The end game for all sports competitions is what the scoreboard says, signifying who wins and loses. But there are other ways you can walk away a winner, and that’s delivering one of the most inspirational moments in sports.
Jim Abbott’s Special No-No
Baseball isn’t a stranger to pitchers having fewer (Mordecai Brown) or more (Antonio Alfonseca) fingers on their hands, but Abbott never had a right hand. Since birth, Abbott made do with only his left hand, so it’s remarkable that he could even pitch, let alone throw a no-hitter. Abbott took the mound for the Yankees with his glove on his right arm, switching his specially designed mitt to his left hand to field his position, and retired 27 Cleveland hitters without one blemish on the scorecard.
O Say, Can You See?
Singing the national anthem is one of the most nerve-racking experiences one can face if they don’t have a background in performing arts, so it’s not uncommon to see someone stumble when they’re in front of a big crowd. There are two instances where an act of kindness lightened the mood.
When a young girl forgot the words to the song before a Philadelphia 76ers game, head coach Maurice Cheeks stepped in to coach her along, getting the audience to support the girl as she finished gracefully. The other moment came at Fenway Park, demonstrating that not all Boston fans are jerks. During Disability Awareness Day, Peter Rometti’s nerves got the best of him when singing the “Star-Spangled Banner.” Still, the Fenway faithful came together to pinch hit as a group and belted the song from their seats to help Rometti finish.
Kerri Strug Sticks the Landing
The 1996 Summer Olympics were special for Americans because it was in the homeland of Atlanta, Georgia. While many may remember the Richard Jewell fiasco, something more inspiring happened in the team gymnastic competition. The Americans had a slight lead over the rival Russians heading into the final day, depending on Kerri Strug to put the nail in the coffin with her vault.
Strug’s first attempt did not go well, under-vaulting and opening the door for Russia.

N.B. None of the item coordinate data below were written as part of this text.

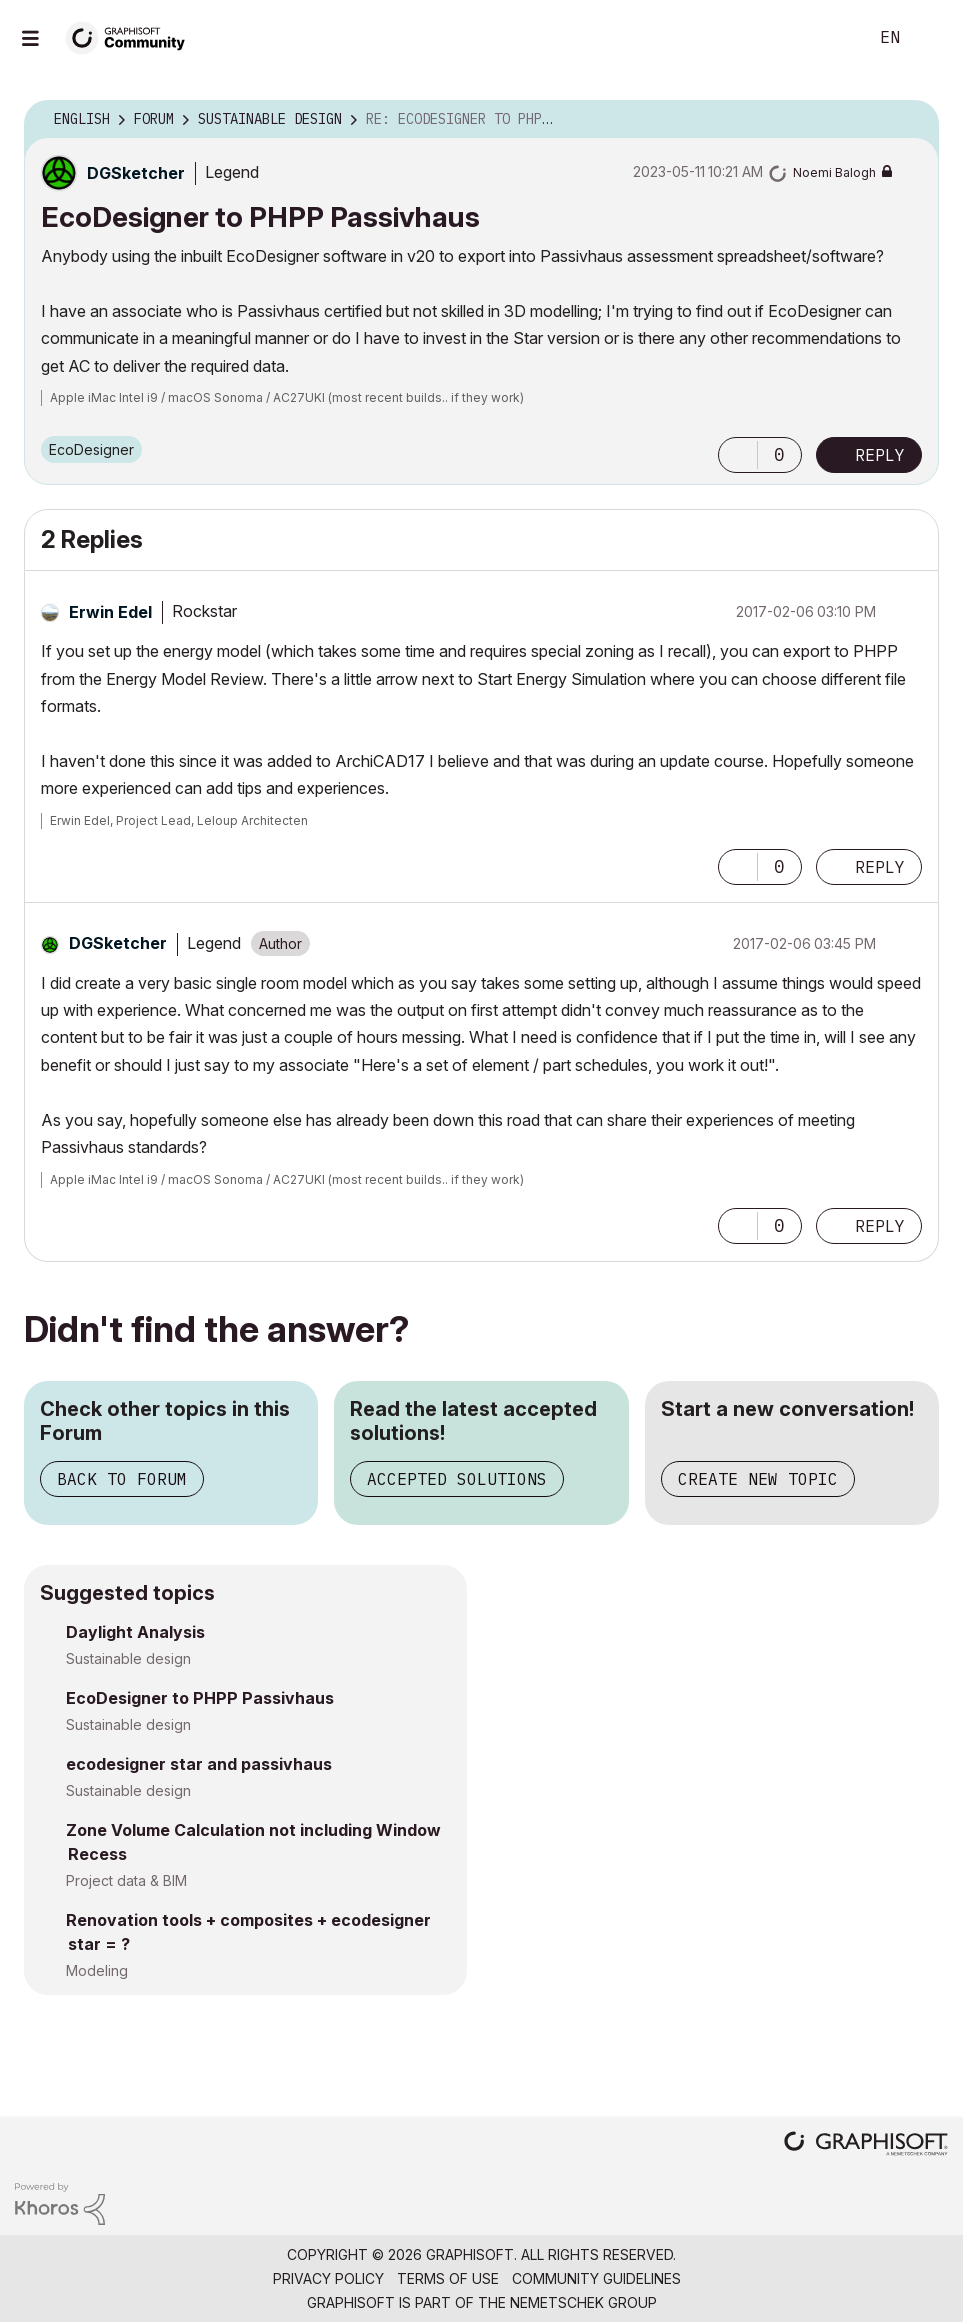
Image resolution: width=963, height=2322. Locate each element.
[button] (738, 455)
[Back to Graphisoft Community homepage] (132, 36)
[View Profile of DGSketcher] (136, 173)
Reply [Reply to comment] (880, 867)
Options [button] (911, 120)
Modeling (97, 1970)
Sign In (931, 38)
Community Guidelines (596, 2278)
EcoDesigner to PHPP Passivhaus (200, 1698)
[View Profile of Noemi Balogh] (834, 172)
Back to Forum (122, 1479)
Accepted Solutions (457, 1479)
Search (830, 38)
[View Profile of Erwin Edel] (110, 612)
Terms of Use (448, 2278)
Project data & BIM (126, 1880)
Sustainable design (128, 1658)
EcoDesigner (91, 449)
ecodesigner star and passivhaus (199, 1764)
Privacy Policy (328, 2278)
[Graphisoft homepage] (866, 2145)
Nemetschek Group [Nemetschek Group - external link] (583, 2302)
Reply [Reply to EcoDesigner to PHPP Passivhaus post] (880, 455)
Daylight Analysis (135, 1632)
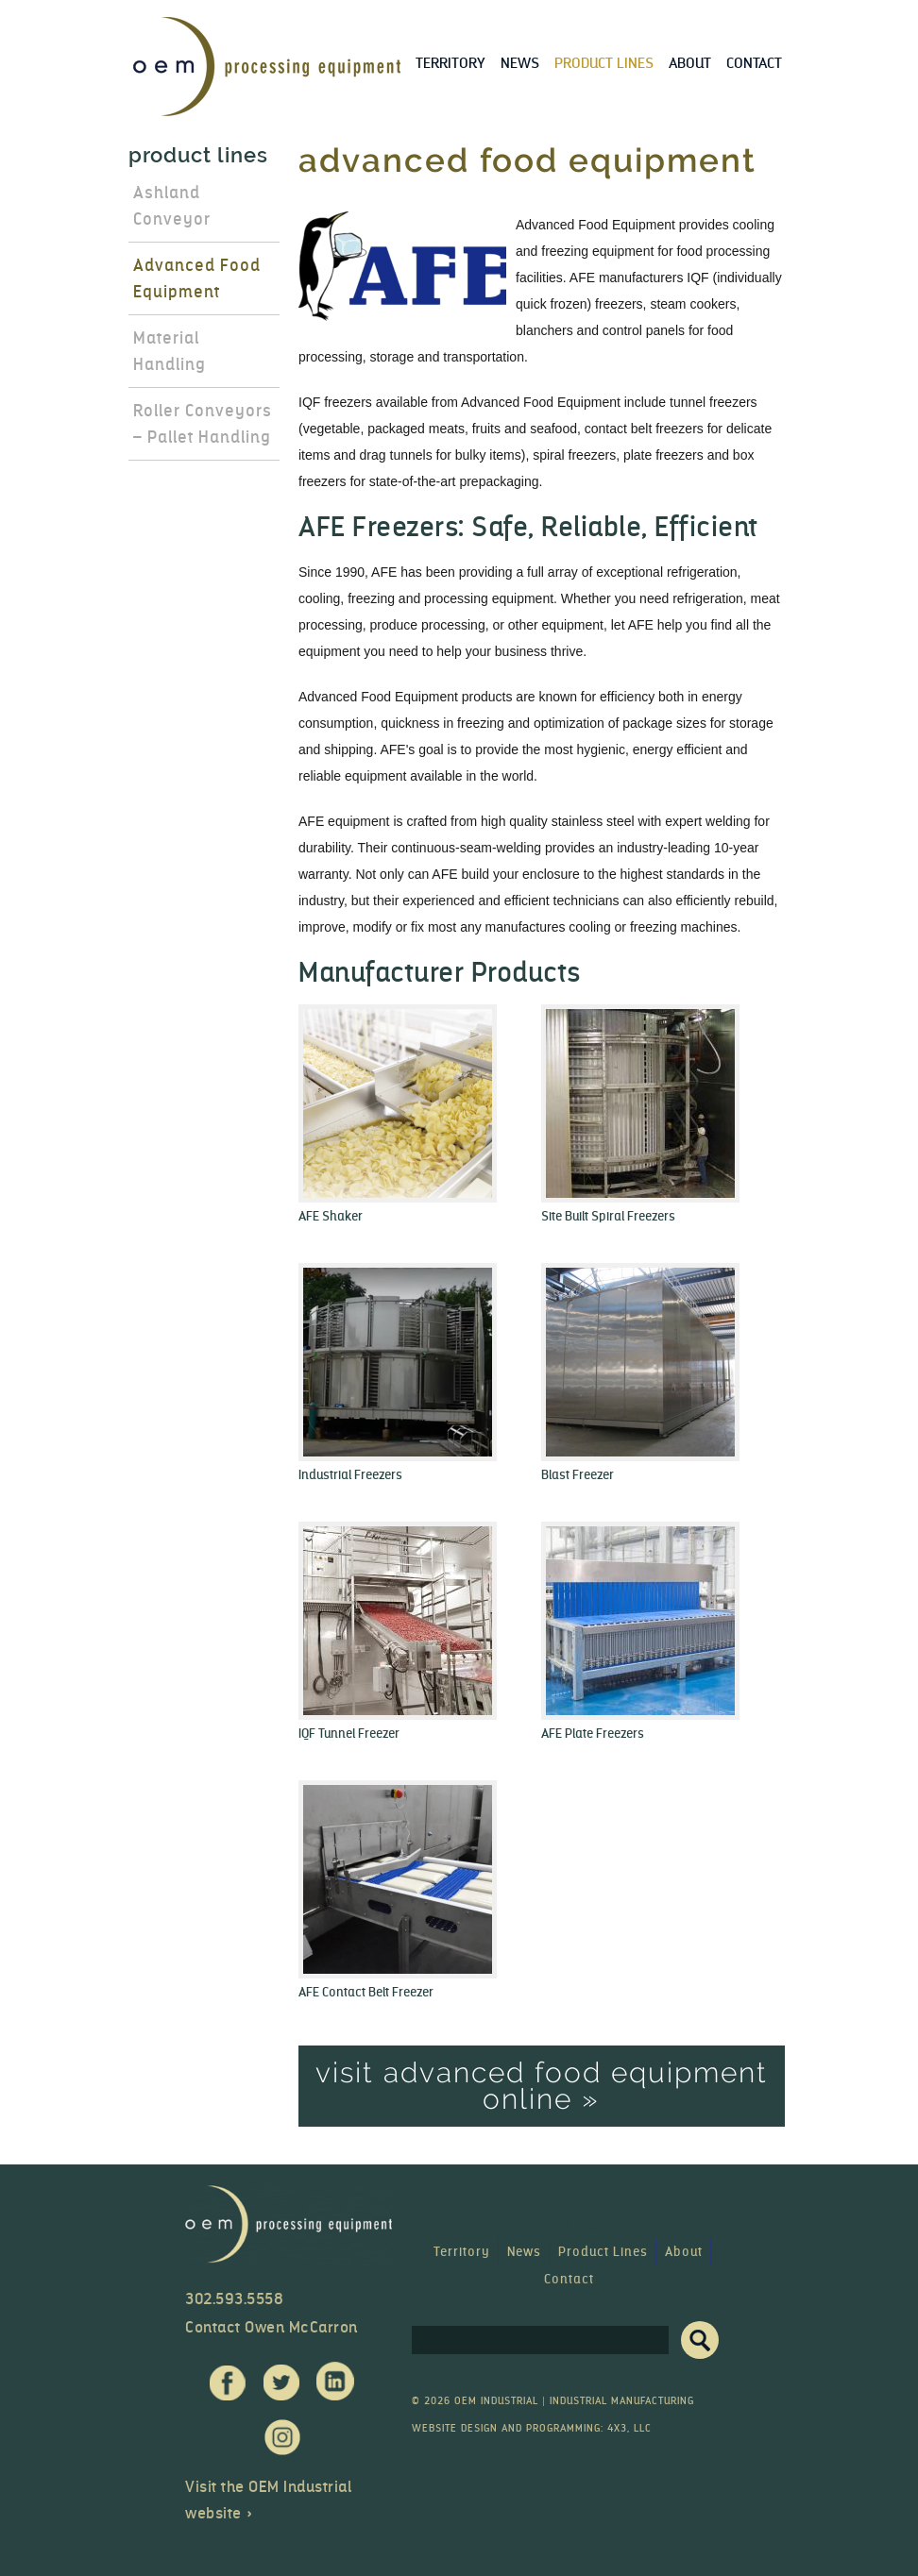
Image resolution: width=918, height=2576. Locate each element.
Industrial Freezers (350, 1475)
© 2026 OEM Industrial (475, 2401)
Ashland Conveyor (172, 205)
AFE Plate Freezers (592, 1734)
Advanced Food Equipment (197, 278)
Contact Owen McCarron (271, 2327)
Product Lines (604, 63)
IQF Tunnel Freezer (349, 1734)
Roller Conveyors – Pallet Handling (202, 423)
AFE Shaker (330, 1216)
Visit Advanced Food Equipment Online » (541, 2085)
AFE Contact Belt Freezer (366, 1992)
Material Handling (169, 351)
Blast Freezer (577, 1475)
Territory (450, 63)
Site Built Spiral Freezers (608, 1216)
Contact (754, 63)
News (520, 63)
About (690, 63)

But with her bum ankle, Strug used grit and determination to bring the gold medal to the U.S. after flawlessly sticking her second attempt.
Father Knows Best
Unlike Strug, some Olympians cannot finish what they started because of an unfortunate injury. This occurrence happened to Britain’s Derek Redmond at the 1992 Summer Olympics in the 400-meter semi-final. Redmond tore his hamstring during the race, causing him to pull up lame, unable to finish the race. However, Redmond’s father consoled his son, giving him a shoulder to lean on as the two crossed the finish line together.
Miracle on Ice
When something happens during the Olympics, it tends to tug on the heartstrings a little more, which is why it doesn’t get any better than “The Miracle on Ice.” During the 1980 Winter Games, the American hockey team wasn’t a legitimate threat to win the gold medal, especially since Russia was on the ice. But the game, along with the call by legendary broadcaster Al Michaels, was perfect, confirming that we should always believe in miracles.
The most inspirational moments in sports bring a tear to your eye and swell up your chest from all the good vibes. Sports continue to establish themselves as the best version of reality TV, and these examples prove that.